Holmes kesinlikle birlikte yaşaması güç bir adam değildi. Kendi hâlinde, sessiz, düzenli alışkanlıkları olan biriydi. Akşamları saat 10’dan sonra onu ayakta görmek ender görülen bir şeydi ve sabahları ben kalkmadan kahvaltısını yapıp çoktan evden çıkmış olurdu. Gününü bazen kimya laboratuvarında, bazen anatomi odalarında geçirir ya da şehrin banliyö taraflarında uzun yürüyüşlere çıkardı. Çalışma hevesiyle dolduğunda enerjisine diyecek bir şey yoktu ama arada sırada hareketsiz kaldığında günlerce oturma odasındaki koltuktan kalkmazdı. Böyle zamanlarda ne tek kelime bir şey söyler ne de hareket ederdi. Yüzünde boş ve anlamsız bir ifade görülürdü. Uyuşturucu kullandığından şüphe edebilirdim ama ölçülü davranışları ve iradesi bunun mümkün olmadığını gösteriyordu.
Haftalar geçtikçe ona olan ilgim ve hayattaki amacı bende derin bir merak uyandırmaya başladı. Kişiliği ve görünüşü en dikkatsiz bir gözlemcinin dahi ilgisini çekebilirdi.

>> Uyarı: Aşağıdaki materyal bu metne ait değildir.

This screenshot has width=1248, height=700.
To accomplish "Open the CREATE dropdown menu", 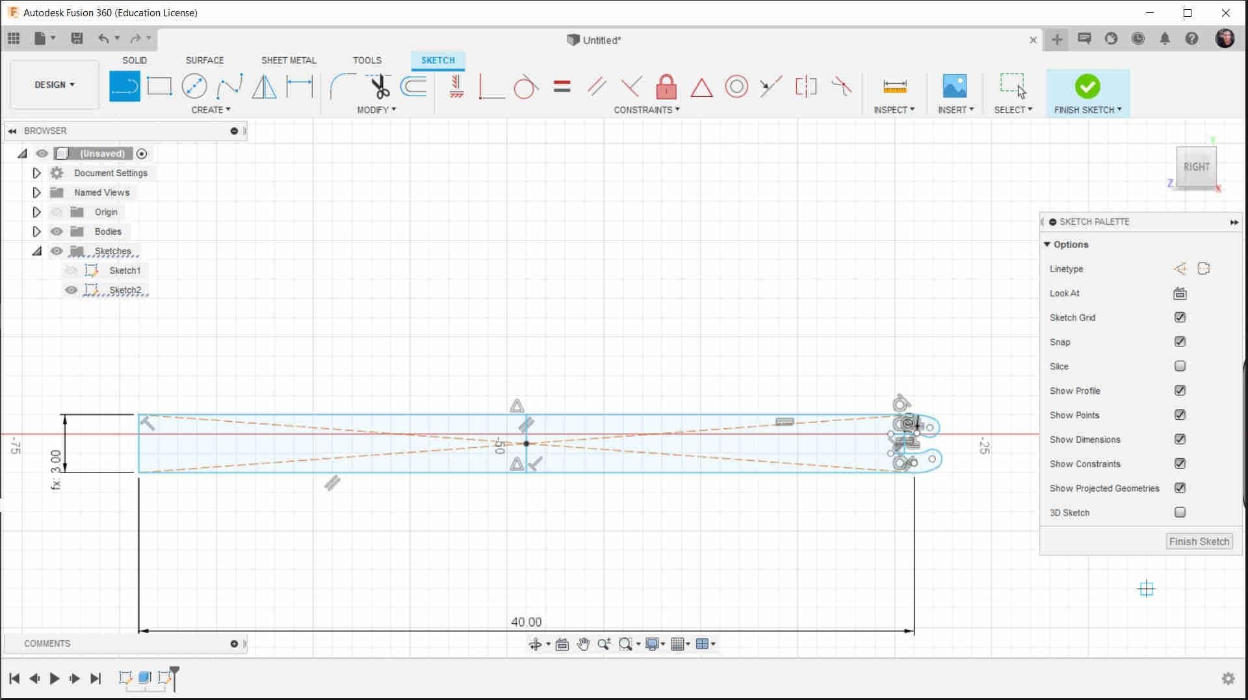I will 211,109.
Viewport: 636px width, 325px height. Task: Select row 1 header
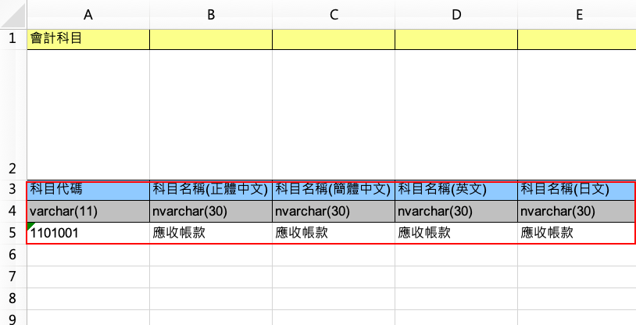tap(13, 39)
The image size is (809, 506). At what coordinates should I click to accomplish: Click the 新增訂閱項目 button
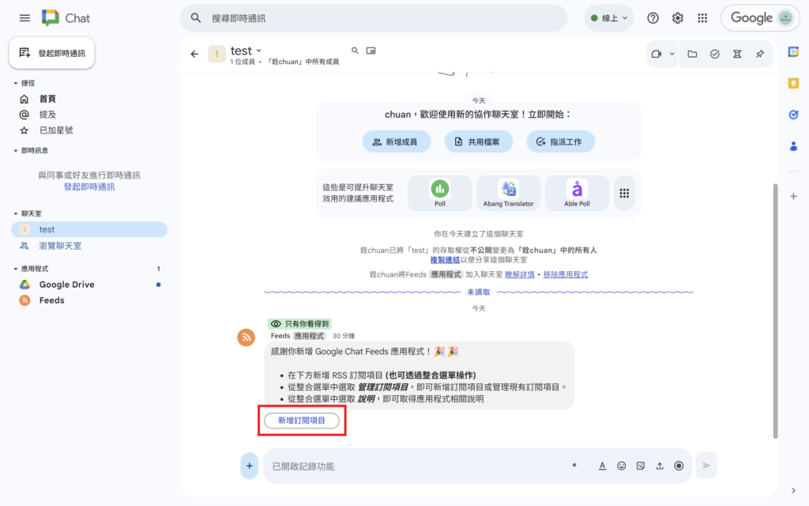[301, 421]
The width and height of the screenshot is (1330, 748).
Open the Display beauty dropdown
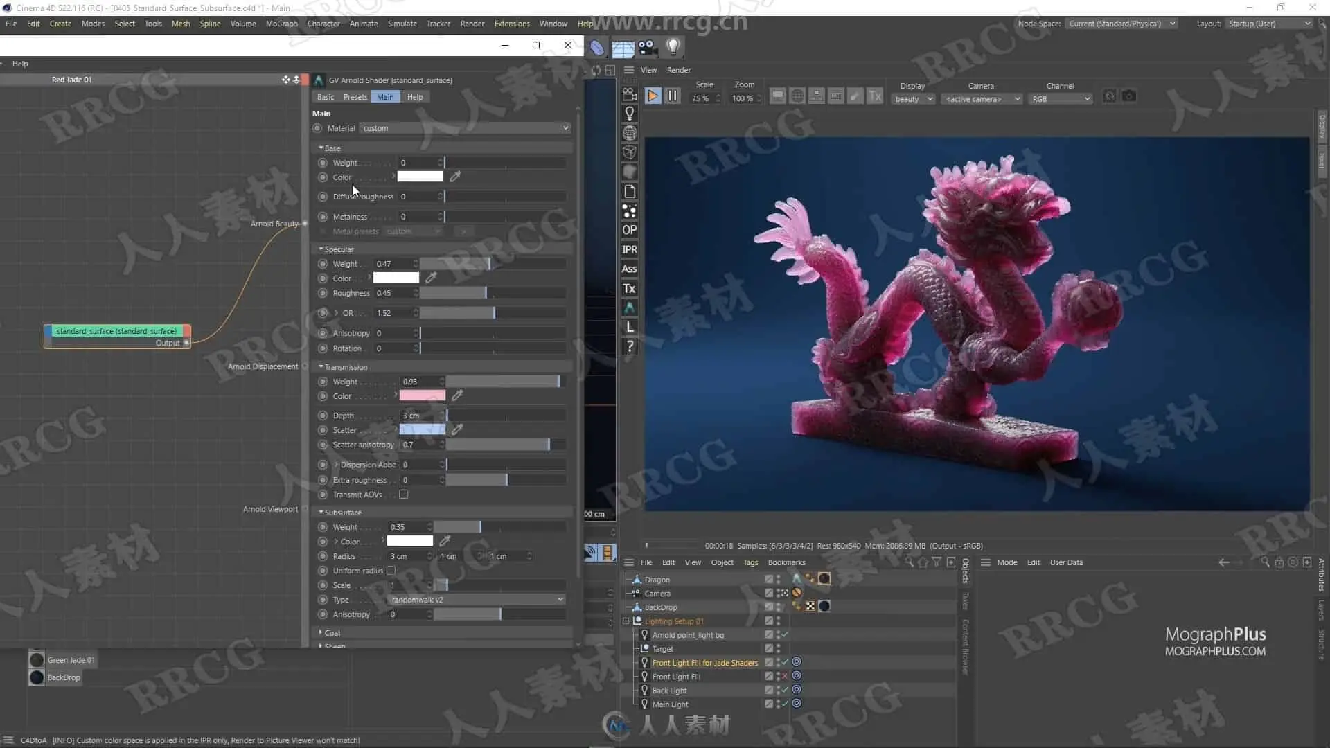click(913, 99)
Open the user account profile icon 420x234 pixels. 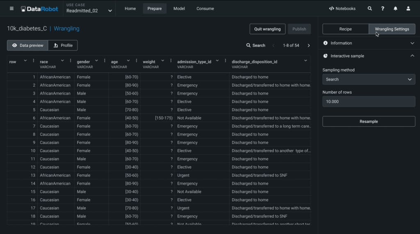[x=408, y=9]
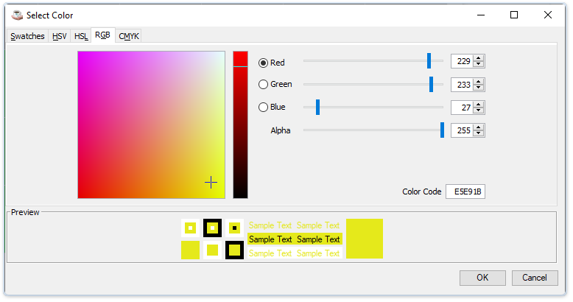Select the Green radio button
The image size is (573, 302).
pyautogui.click(x=264, y=85)
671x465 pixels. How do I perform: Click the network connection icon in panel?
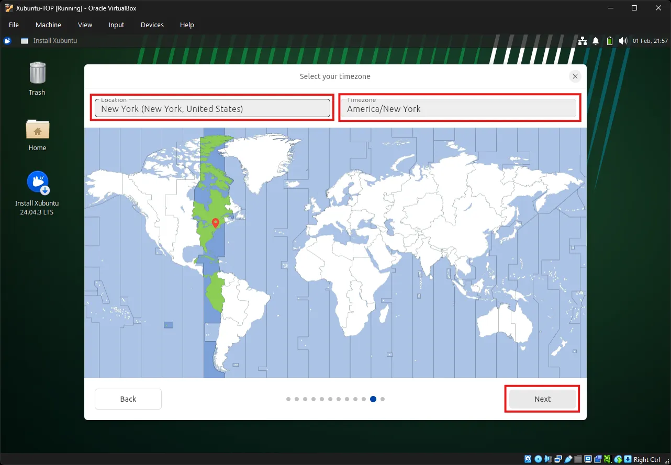click(x=583, y=41)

Oldukça uzun boyluydu ama kamburu çıktığından daha kısa gösteriyordu. Ara sıra dikkatli ve delici bakışları göze çarpıyordu; ince atmaca gibi burnu ona dikkatli ve kararlı bir görünüm veriyordu. Kare şeklinde ve öne çıkık çenesi de sebatlı bir erkek imajı yaratıyordu. Elleri mürekkep ve kimyasal maddelerle lekelenmesine karşın hassas bir dokunma duyusu vardı ve ben, bunu, narin enstrümanına her dokunuşunda gözlemleyebiliyordum.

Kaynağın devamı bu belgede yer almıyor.